Animating is super simple, right? You draw something, put it on a computer, press some buttons, and boom! You have a seamless animation with smooth moving parts all around. We hate to break it to you, but unfortunately, this isn’t exactly how animation works. While animation can be simple, it does have its challenges as any animator can admit. Often times mistakes can be made because of the process of production regardless of the animator’s skill level. With that said, it is no wonder that producing an animation seems to be more complicated than expected. Since our animators here at Fox & Co are quite the experts, it only seemed fair to have a chat with a couple of our motion designers, who each have varied skillsets and experiences. We caught up with Nico, our Art Director and Senior Motion Designer, Callum, our 2D and 3D Motion Designer, and Tyler, our Motion Design Intern. Let’s see what they had to say about the challenges and mistakes animators may face!
What distinguishes good animation from bad animation?
Tyler: Flow. If the animation is smooth and seamless, I believe that’s what truly makes animation special. More importantly, it needs to tell a story and have a purpose. From the smallest logo to feature films, the message needs to be apparent and present to a common audience.
Fox & Co Logo, Sticker Pack, Tyler Miller
Callum: In my opinion, it has to do with the weight of the animated object and guiding the viewer’s eye. Thinking about the objects that you’re animating makes a big difference, such as a floating feather or feeling the weight of a heavy bowling ball. It’s also important to guide the viewer to the next point where the animation will start using visual clues.
Star Wars Zoetrope, Callum Mudgway
When you first started in motion design/animation, what would you say was your biggest challenge?
Tyler: Keyframing for sure. I struggled with the timing and dissecting each part of my subject. This ties back to my previous answer regarding flow. My first animations were hard to watch because they were so choppy. I soon learned about the tricks to improve flow and was taught better techniques from the Fox & Co team.
What are some mistakes you notice from amateur/beginner animators?

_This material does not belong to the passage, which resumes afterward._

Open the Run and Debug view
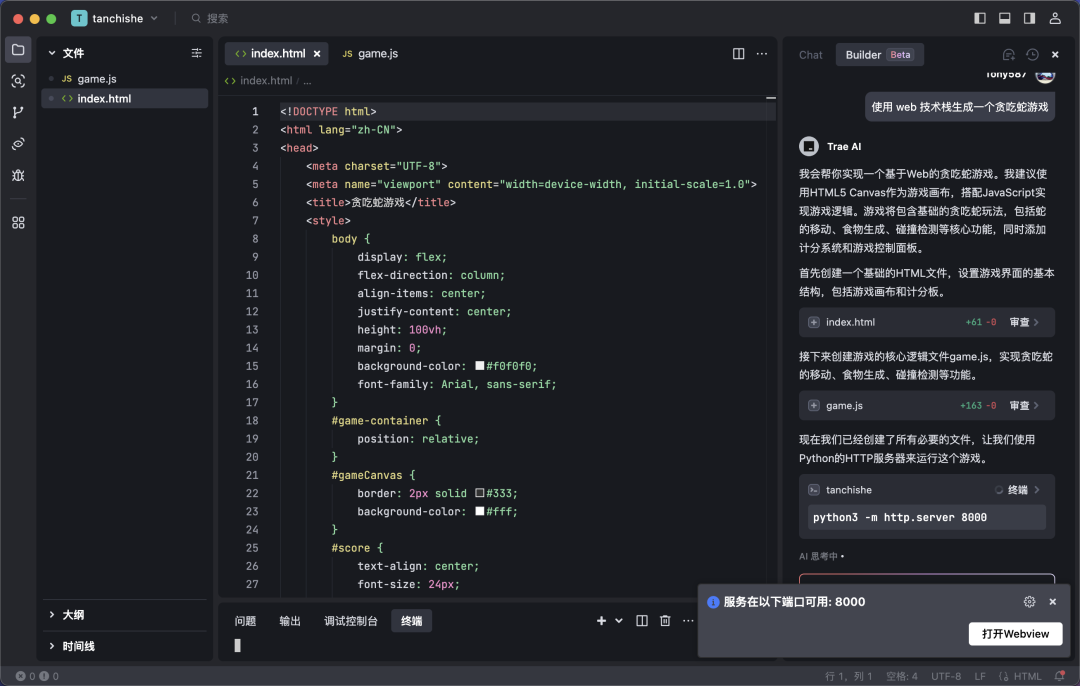 click(x=18, y=175)
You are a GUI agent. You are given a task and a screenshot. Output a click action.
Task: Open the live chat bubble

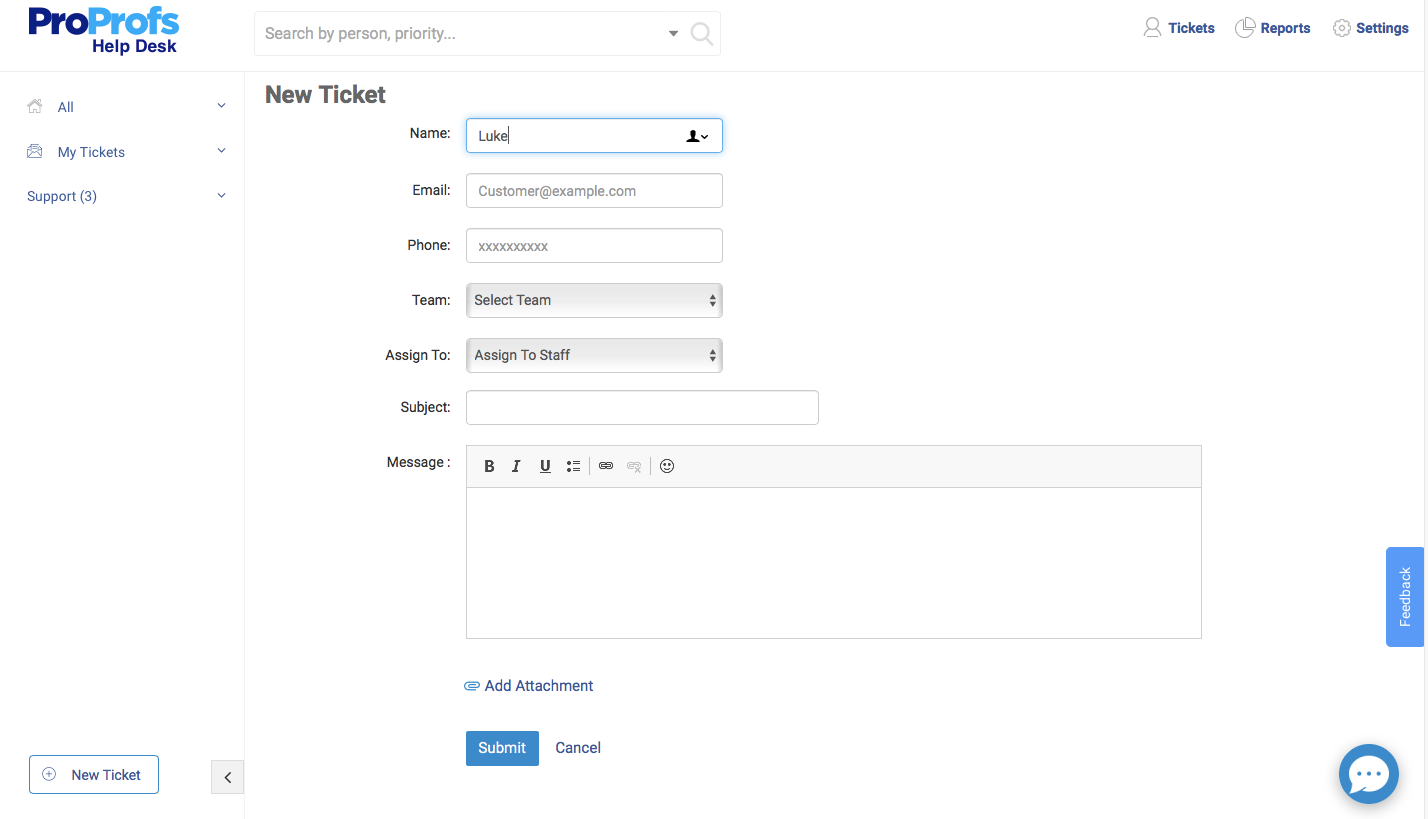pos(1368,774)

Callum: A common mistake is not including the basic principles of animation such as spacing & timing, squash & stretch, and secondary actions. Sometimes you need to pause and familiarize yourself with a point in order to avoid having to frantically animate everything at once.
Which mistake bothers you the most or which mistake is the most problematic?

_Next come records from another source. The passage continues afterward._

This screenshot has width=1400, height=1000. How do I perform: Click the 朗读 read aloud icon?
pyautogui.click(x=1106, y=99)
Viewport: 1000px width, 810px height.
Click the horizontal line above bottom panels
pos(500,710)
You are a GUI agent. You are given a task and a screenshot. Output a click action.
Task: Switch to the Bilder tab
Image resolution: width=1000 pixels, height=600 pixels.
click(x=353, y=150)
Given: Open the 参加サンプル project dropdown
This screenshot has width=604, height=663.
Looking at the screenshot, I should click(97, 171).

Nico: To me, ignoring the fundamentals, in any creative field, is a common mistake. For instance, during the experimental phase of production, it can be easy to rely too heavily on plug-ins and filters.
Tyler: Hmmm, that’s a good question. I would say exporting your project. If you choose the wrong setting or compression then it could mess up your work. The whole exporting process also takes forever!
Trailblazers Awards GFX Package Concept, Nico Speziali
Any tips for people wanting to go into design?
Nico: With anything in life, I would recommend researching and gathering as much information in any field in which you’re interested. If you know someone who works in the industry, invite them for a coffee and ask them about what you’re interested in as well as any questions you may have. I would also recommend attending design talks. There are often a couple of good ones each year in major cities and even at universities. You can also connect with artists who you follow on Instagram. The design community is open to sharing knowledge, so don’t be afraid to reach out.
What’s the biggest mistake you’ve ever made as an animator yourself?
Callum: The biggest mistake I have made is underestimating the scale of a project and how much planning goes into bigger scale animations. It’s important to read the brief thoroughly to get an accurate idea of how much work there is.
Nico: Oh, I’ve made plenty! The worst ones are related to mismanaging a project. It’s always harder to gauge how long a project will take when you are inexperienced. That being said, sometimes you learn more from making mistakes.
Whether you’re starting out or are a bit more experienced, animation and design will always have their challenges. However, while mistakes can be irritating and a bit discouraging, it doesn’t mean you’re a bad animator. Often times, overcoming challenges helps push you to improve your skillset. Don’t be afraid of making mistakes because learning from them is just as beneficial, if not more so, than always succeeding.